**What you are asked to do:** List every calendar year that appears in the Jerusalem Light Rail piece, including its date line, in order of first appearance.

**** Document text

Monday, November 25, 2013

The Jerusalem Light Rail - a Jerusalemite story






קובץ:Jerusalem Light Rail Central Station.jpgThe Jerusalem Light Rail (in Hebrew: "Harakevet hakalla") is still quite new in town: although construction works began in 2002, it was completed only by 2010 and began to be actually in use in August 2011. The construction process was lengthy and very painful for all Jerusalemites concerned: more than one shopkeeper had to file bankruptcy in central western Jerusalem as access to the shops was as good as barred due to the endless construction site.


Then came the archaeological findings in course of the digging - a very typical "plague" of Jerusalem: indeed, all building owners in this historical city know only too well that digging under one's one floor may have dire consequences: you incur the risk of ending up with a whole team of archaeologists from the Israeli Antiquity Authorities digging for several months on your own backyard and at your expenses ... and on the other end, if the authorities find out that you made archaeological findings without reporting them, you may be sued and heavily fined.

Once the archaeological diggings were sorted out and done with, a new controversy raised around the Jerusalem Chords Bridge by the Spanish architect Santiago Calatrava: the idea and initiative came from then Jerusalem mayor Ehud Olmert, who wished to leave a grandiose signature on the city's landscape. The bridge stands as monumental and audaciously elegant construction taken out of a futuristic designers catalog, placed in a dull and somewhat sterile setting.



The bridge was ready by 2008 and stood empty and desolate for 3 years. The costs: almost twice its original estimation - and Jerusalem city is one of the poorer municipalities in the country. New issues rose: the external pedestrian path was designed with a transparent glass bottom - little did the designer know about one of the most eminent citizens of that area of Jerusalem: it was absolutely unthinkable for them to have women walk on a glass bottom - as they were convinced that this would deprave the young men in the Orthodox society! So the municipality had to seek a compromise solution and eventually permission was granted to cover the glass bottom to make sure that no one would be able to see anything from underneath.

********
**** Listed entries

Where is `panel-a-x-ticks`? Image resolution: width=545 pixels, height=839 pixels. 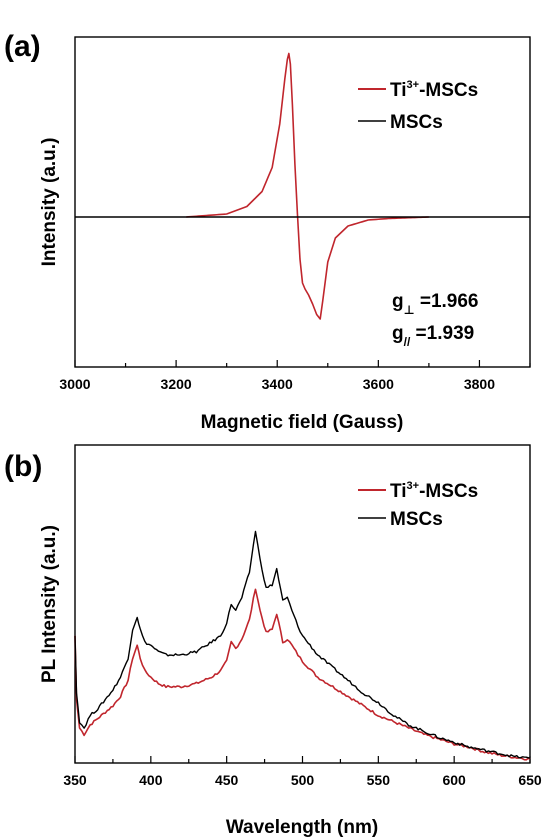 panel-a-x-ticks is located at coordinates (302, 364).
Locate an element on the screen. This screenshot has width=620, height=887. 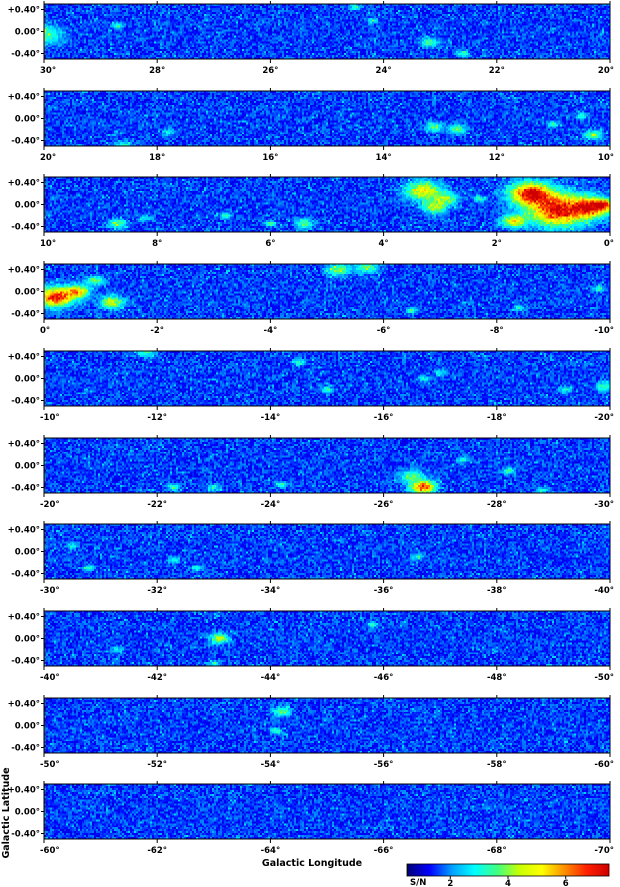
x-tick-label: -32° is located at coordinates (157, 591).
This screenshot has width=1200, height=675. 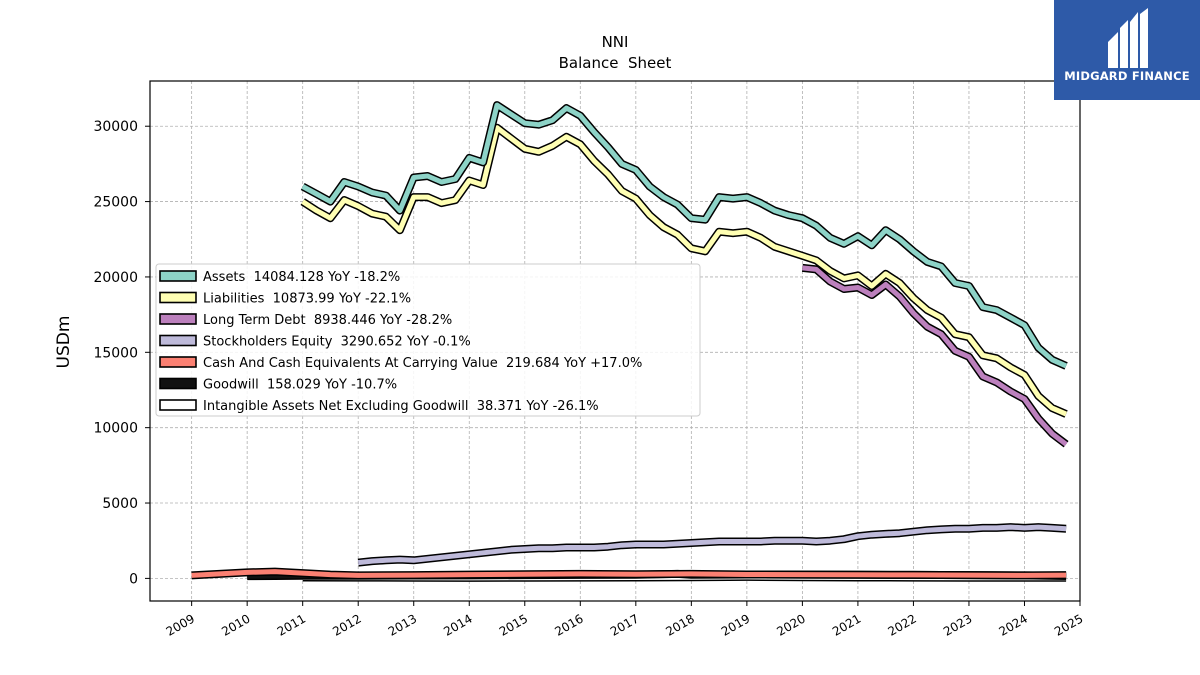 I want to click on x-tick-label: 2023, so click(x=958, y=624).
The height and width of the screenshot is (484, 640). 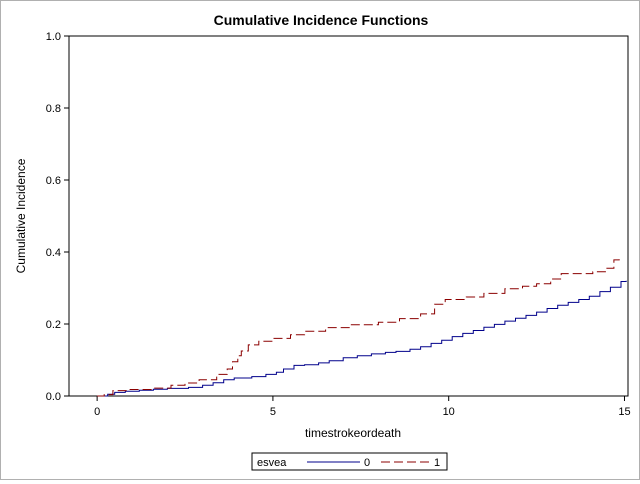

********

**Answer space:** 2013, 2002, 2010, 2011, 2008